• TO DO:
Swap "discard" for "delete" in the lines running from the line that contains "Screen dimensions: 521x228" through the last line, both included. Give only those lines again, with nothing else changed.

-- Begin RECORDS TO PROCESS --

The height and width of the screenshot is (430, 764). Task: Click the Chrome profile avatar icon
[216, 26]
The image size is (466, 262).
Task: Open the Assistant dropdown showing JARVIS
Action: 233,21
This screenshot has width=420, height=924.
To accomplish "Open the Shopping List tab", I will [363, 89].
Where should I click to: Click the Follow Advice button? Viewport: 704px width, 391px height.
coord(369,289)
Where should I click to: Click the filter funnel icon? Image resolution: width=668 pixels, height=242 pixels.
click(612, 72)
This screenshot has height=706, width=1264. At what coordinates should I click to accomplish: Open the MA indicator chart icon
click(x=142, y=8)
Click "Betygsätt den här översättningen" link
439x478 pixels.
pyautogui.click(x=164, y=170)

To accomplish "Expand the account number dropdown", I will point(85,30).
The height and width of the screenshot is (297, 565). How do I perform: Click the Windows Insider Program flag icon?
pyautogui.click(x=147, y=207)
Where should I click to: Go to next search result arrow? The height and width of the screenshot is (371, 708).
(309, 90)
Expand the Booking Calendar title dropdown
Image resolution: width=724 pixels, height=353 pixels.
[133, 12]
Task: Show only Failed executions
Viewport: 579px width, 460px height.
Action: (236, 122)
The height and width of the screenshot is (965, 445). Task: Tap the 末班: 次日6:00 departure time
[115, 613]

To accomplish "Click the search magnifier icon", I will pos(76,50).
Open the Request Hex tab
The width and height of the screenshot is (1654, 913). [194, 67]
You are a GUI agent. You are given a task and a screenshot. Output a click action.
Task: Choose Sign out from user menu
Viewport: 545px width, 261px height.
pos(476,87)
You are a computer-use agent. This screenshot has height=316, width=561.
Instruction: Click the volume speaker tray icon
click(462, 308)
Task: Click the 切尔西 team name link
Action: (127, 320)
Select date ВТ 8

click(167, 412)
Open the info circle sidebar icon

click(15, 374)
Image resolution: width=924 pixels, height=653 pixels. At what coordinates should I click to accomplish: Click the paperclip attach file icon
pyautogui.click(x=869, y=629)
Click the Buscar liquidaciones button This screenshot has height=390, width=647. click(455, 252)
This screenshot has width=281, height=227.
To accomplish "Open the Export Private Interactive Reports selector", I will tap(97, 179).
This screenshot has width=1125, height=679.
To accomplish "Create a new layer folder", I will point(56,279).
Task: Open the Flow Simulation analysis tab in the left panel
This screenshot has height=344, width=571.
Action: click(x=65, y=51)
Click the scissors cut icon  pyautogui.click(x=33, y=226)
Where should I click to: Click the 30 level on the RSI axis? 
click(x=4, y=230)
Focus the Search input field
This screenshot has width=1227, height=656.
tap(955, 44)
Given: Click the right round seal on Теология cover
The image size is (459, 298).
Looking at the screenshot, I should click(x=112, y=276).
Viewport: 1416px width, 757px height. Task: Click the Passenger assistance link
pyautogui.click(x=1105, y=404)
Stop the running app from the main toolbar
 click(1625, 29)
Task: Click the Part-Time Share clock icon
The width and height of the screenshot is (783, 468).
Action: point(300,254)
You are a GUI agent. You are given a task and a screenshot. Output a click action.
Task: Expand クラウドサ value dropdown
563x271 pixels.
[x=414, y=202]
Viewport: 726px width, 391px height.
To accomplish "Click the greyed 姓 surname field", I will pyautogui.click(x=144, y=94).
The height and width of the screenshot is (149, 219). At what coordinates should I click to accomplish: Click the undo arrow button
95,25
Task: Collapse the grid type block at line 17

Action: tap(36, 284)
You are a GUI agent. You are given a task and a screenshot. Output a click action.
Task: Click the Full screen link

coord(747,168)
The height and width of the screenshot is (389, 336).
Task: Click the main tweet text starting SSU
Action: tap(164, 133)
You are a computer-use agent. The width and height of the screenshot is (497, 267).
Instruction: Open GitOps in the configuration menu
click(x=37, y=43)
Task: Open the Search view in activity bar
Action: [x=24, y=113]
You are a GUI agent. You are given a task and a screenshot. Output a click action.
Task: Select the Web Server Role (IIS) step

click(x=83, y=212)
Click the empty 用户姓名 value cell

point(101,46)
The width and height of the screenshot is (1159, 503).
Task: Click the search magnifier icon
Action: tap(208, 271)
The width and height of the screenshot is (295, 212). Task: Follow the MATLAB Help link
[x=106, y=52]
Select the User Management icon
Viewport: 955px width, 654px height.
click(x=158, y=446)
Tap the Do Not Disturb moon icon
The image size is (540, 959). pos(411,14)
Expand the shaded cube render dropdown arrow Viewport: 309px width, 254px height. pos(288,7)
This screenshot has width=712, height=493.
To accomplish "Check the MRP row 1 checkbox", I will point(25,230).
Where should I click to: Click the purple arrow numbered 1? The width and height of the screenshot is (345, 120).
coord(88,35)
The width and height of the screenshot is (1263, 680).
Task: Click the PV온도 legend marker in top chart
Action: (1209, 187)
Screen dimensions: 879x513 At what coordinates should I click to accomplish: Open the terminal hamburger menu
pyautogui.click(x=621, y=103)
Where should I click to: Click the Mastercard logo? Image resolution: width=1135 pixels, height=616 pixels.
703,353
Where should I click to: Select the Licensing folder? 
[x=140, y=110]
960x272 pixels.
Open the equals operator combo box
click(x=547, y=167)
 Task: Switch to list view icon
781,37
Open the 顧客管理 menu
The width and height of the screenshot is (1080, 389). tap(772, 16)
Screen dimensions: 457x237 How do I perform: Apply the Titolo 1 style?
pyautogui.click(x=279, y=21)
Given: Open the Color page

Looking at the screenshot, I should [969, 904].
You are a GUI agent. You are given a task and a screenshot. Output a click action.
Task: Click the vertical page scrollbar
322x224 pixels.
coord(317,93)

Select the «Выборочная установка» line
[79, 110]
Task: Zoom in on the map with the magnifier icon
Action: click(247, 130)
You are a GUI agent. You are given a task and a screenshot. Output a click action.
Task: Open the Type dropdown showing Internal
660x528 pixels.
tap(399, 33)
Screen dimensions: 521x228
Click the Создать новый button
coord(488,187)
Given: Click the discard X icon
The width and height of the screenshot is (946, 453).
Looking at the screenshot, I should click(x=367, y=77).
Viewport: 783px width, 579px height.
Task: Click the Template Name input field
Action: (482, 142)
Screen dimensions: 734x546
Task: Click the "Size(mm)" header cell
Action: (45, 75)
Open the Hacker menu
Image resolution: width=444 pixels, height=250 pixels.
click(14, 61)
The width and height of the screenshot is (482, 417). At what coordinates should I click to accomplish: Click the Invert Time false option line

-- End RECORDS TO PROCESS --

• THE ANSWER:
Screen dimensions: 521x228
Click the Создать новый button
coord(488,187)
Given: Click the delete X icon
The width and height of the screenshot is (946, 453).
Looking at the screenshot, I should click(x=367, y=77).
Viewport: 783px width, 579px height.
Task: Click the Template Name input field
Action: (482, 142)
Screen dimensions: 734x546
Task: Click the "Size(mm)" header cell
Action: (45, 75)
Open the Hacker menu
Image resolution: width=444 pixels, height=250 pixels.
click(14, 61)
The width and height of the screenshot is (482, 417). At what coordinates should I click to accomplish: Click the Invert Time false option line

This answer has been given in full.